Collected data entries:
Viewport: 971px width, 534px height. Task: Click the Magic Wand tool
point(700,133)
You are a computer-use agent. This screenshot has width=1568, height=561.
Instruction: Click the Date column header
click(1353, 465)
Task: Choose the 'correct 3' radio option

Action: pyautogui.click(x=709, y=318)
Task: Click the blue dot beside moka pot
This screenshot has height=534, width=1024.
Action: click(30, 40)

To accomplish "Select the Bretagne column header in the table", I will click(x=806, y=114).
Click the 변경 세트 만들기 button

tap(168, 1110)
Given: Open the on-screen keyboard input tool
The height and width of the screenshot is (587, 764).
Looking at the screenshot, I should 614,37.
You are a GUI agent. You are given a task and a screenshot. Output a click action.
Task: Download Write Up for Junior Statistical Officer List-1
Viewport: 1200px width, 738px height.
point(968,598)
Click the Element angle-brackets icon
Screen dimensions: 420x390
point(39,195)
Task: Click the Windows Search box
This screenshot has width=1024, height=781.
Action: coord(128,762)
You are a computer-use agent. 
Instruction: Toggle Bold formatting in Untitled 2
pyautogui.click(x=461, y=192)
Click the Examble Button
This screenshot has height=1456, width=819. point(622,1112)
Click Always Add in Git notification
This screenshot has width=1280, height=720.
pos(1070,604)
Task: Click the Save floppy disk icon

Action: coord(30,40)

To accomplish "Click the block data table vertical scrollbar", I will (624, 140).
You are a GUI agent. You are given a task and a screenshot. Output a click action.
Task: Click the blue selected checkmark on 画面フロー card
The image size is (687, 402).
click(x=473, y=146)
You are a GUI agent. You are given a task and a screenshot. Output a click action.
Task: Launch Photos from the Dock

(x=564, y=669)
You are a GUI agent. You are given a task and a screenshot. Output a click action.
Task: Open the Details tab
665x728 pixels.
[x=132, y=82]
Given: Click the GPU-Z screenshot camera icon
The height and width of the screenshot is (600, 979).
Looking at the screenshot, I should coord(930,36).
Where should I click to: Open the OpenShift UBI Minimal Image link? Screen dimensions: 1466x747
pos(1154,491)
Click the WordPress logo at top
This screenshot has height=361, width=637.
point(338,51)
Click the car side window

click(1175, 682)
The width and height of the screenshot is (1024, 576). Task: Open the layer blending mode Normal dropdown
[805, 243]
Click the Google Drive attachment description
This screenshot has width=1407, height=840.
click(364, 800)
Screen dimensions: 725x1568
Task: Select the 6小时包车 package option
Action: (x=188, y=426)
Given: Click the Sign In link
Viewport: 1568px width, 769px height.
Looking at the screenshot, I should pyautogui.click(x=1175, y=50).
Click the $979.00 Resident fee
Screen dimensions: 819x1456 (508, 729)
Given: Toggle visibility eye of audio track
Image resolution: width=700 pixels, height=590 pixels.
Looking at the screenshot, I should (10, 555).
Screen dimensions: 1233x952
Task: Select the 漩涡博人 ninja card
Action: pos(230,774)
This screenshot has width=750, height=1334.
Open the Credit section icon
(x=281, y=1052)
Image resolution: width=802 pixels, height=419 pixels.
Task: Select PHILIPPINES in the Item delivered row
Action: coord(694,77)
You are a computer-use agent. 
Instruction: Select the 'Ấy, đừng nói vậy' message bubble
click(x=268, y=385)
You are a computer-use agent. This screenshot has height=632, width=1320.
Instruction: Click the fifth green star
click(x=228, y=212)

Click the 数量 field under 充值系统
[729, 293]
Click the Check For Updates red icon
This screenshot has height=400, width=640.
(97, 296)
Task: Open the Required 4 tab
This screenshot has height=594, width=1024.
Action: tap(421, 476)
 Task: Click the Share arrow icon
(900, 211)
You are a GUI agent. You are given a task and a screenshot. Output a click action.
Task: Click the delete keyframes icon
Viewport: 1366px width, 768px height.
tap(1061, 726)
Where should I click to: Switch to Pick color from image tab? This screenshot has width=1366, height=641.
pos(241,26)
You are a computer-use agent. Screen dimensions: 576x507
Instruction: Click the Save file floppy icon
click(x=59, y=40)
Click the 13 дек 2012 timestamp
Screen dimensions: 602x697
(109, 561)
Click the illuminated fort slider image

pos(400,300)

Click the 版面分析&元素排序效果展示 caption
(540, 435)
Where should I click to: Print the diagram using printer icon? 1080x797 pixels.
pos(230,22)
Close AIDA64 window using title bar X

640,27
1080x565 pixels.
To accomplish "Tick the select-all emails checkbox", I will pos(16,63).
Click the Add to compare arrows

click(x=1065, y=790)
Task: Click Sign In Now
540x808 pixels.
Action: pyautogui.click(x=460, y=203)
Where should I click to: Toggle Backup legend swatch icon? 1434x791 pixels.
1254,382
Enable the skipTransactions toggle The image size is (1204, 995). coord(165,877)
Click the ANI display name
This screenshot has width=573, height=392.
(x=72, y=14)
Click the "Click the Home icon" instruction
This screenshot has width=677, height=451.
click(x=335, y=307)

TASK INSTRUCTIONS — All of the records should be transcribed exactly, with nothing left out.

RESPONSE TO THIS TASK —
Viewport: 971px width, 534px height. Task: Click the Magic Wand tool
point(700,133)
You are a computer-use agent. This screenshot has width=1568, height=561.
Instruction: Click the Date column header
click(1353, 465)
Task: Choose the 'correct 3' radio option

Action: pyautogui.click(x=709, y=318)
Task: Click the blue dot beside moka pot
This screenshot has height=534, width=1024.
Action: click(30, 40)

To accomplish "Select the Bretagne column header in the table", I will click(x=806, y=114).
Click the 변경 세트 만들기 button

tap(168, 1110)
Given: Open the on-screen keyboard input tool
The height and width of the screenshot is (587, 764).
Looking at the screenshot, I should 614,37.
You are a GUI agent. You are given a task and a screenshot. Output a click action.
Task: Download Write Up for Junior Statistical Officer List-1
Viewport: 1200px width, 738px height.
point(968,598)
Click the Element angle-brackets icon
Screen dimensions: 420x390
point(39,195)
Task: Click the Windows Search box
This screenshot has width=1024, height=781.
Action: coord(128,762)
You are a computer-use agent. 
Instruction: Toggle Bold formatting in Untitled 2
pyautogui.click(x=461, y=192)
Click the Examble Button
This screenshot has height=1456, width=819. point(622,1112)
Click Always Add in Git notification
This screenshot has width=1280, height=720.
pos(1070,604)
Task: Click the Save floppy disk icon

Action: coord(30,40)

To accomplish "Click the block data table vertical scrollbar", I will (624, 140).
You are a GUI agent. You are given a task and a screenshot. Output a click action.
Task: Click the blue selected checkmark on 画面フロー card
The image size is (687, 402).
click(x=473, y=146)
You are a GUI agent. You are given a task and a screenshot. Output a click action.
Task: Launch Photos from the Dock

(x=564, y=669)
You are a GUI agent. You are given a task and a screenshot. Output a click action.
Task: Open the Details tab
665x728 pixels.
[x=132, y=82]
Given: Click the GPU-Z screenshot camera icon
The height and width of the screenshot is (600, 979).
Looking at the screenshot, I should coord(930,36).
Where should I click to: Open the OpenShift UBI Minimal Image link? Screen dimensions: 1466x747
pos(1154,491)
Click the WordPress logo at top
This screenshot has height=361, width=637.
point(338,51)
Click the car side window

click(1175, 682)
The width and height of the screenshot is (1024, 576). Task: Open the layer blending mode Normal dropdown
[805, 243]
Click the Google Drive attachment description
This screenshot has width=1407, height=840.
click(364, 800)
Screen dimensions: 725x1568
Task: Select the 6小时包车 package option
Action: (x=188, y=426)
Given: Click the Sign In link
Viewport: 1568px width, 769px height.
Looking at the screenshot, I should pyautogui.click(x=1175, y=50).
Click the $979.00 Resident fee
Screen dimensions: 819x1456 (508, 729)
Given: Toggle visibility eye of audio track
Image resolution: width=700 pixels, height=590 pixels.
Looking at the screenshot, I should (10, 555).
Screen dimensions: 1233x952
Task: Select the 漩涡博人 ninja card
Action: pos(230,774)
This screenshot has width=750, height=1334.
Open the Credit section icon
(x=281, y=1052)
Image resolution: width=802 pixels, height=419 pixels.
Task: Select PHILIPPINES in the Item delivered row
Action: coord(694,77)
You are a computer-use agent. 
Instruction: Select the 'Ấy, đừng nói vậy' message bubble
click(x=268, y=385)
You are a computer-use agent. This screenshot has height=632, width=1320.
Instruction: Click the fifth green star
click(x=228, y=212)

Click the 数量 field under 充值系统
[729, 293]
Click the Check For Updates red icon
This screenshot has height=400, width=640.
(97, 296)
Task: Open the Required 4 tab
This screenshot has height=594, width=1024.
Action: tap(421, 476)
 Task: Click the Share arrow icon
(900, 211)
You are a GUI agent. You are given a task and a screenshot. Output a click action.
Task: Click the delete keyframes icon
Viewport: 1366px width, 768px height.
tap(1061, 726)
Where should I click to: Switch to Pick color from image tab? This screenshot has width=1366, height=641.
pos(241,26)
You are a computer-use agent. Screen dimensions: 576x507
Instruction: Click the Save file floppy icon
click(x=59, y=40)
Click the 13 дек 2012 timestamp
Screen dimensions: 602x697
(109, 561)
Click the illuminated fort slider image

pos(400,300)

Click the 版面分析&元素排序效果展示 caption
(540, 435)
Where should I click to: Print the diagram using printer icon? 1080x797 pixels.
pos(230,22)
Close AIDA64 window using title bar X

640,27
1080x565 pixels.
To accomplish "Tick the select-all emails checkbox", I will pos(16,63).
Click the Add to compare arrows

click(x=1065, y=790)
Task: Click Sign In Now
540x808 pixels.
Action: pyautogui.click(x=460, y=203)
Where should I click to: Toggle Backup legend swatch icon? 1434x791 pixels.
1254,382
Enable the skipTransactions toggle The image size is (1204, 995). coord(165,877)
Click the ANI display name
This screenshot has width=573, height=392.
(x=72, y=14)
Click the "Click the Home icon" instruction
This screenshot has width=677, height=451.
click(x=335, y=307)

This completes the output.